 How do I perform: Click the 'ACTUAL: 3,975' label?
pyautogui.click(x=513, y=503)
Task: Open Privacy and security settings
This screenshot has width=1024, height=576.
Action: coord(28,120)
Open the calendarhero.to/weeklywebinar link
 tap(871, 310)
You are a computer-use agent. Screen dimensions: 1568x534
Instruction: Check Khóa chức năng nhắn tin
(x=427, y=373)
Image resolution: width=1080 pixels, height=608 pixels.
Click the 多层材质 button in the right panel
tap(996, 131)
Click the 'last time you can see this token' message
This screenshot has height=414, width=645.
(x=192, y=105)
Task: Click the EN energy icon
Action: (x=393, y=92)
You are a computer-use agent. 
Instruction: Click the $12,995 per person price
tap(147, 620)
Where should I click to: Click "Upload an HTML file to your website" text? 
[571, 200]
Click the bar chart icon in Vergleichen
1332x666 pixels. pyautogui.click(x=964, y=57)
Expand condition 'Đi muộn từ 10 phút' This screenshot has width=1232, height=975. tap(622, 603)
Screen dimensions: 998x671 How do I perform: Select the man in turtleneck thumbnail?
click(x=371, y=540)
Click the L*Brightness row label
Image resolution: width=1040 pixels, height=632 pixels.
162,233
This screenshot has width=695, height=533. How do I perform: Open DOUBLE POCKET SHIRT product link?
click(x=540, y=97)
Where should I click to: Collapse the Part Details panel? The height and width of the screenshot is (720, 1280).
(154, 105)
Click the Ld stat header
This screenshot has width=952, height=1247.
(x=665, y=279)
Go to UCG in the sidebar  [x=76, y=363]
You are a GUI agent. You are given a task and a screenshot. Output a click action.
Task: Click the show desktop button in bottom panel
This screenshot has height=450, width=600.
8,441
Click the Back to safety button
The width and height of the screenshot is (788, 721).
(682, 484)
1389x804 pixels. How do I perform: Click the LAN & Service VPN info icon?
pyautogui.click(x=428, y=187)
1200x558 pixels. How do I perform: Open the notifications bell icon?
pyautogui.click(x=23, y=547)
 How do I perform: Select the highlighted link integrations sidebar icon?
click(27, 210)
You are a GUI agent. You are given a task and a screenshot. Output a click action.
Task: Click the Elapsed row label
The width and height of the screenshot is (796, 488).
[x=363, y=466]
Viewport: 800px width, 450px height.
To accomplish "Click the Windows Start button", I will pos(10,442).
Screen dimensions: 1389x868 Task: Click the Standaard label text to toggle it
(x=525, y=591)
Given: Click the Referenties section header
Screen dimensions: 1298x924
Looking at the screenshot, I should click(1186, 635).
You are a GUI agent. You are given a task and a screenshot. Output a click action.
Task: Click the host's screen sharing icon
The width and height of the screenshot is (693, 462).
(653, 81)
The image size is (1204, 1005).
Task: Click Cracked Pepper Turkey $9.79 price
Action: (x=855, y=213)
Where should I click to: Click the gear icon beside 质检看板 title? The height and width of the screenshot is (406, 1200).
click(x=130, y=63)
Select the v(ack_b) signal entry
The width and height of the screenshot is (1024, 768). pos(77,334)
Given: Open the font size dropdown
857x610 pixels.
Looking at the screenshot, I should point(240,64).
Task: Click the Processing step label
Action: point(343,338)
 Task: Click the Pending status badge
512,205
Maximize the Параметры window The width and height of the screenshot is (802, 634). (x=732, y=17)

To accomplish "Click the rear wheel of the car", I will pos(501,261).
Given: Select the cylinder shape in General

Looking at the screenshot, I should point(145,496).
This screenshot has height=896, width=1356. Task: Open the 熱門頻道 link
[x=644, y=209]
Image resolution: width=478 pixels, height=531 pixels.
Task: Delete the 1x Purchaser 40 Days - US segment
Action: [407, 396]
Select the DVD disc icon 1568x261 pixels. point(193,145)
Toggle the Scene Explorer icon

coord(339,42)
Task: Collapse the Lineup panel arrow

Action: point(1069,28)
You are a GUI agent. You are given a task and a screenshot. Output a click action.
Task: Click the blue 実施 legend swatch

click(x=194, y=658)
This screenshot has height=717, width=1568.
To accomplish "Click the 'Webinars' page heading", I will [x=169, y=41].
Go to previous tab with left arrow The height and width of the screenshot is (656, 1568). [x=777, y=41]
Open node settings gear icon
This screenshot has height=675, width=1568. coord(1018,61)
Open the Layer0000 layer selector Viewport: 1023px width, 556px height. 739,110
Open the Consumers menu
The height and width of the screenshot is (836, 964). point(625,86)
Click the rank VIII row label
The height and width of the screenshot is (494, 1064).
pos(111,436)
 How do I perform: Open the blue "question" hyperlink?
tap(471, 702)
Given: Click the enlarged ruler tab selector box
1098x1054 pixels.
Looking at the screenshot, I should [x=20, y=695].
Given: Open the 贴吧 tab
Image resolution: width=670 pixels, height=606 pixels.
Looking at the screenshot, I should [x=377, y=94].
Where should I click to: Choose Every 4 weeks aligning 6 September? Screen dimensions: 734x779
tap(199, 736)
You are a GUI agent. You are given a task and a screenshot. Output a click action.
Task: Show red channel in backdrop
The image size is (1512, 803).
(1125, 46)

### YOUR TASK
Identify all lines in the records above with the word "Viewport".

### YOUR SOLUTION
Viewport: 800px width, 450px height.
Open the Layer0000 layer selector Viewport: 1023px width, 556px height. 739,110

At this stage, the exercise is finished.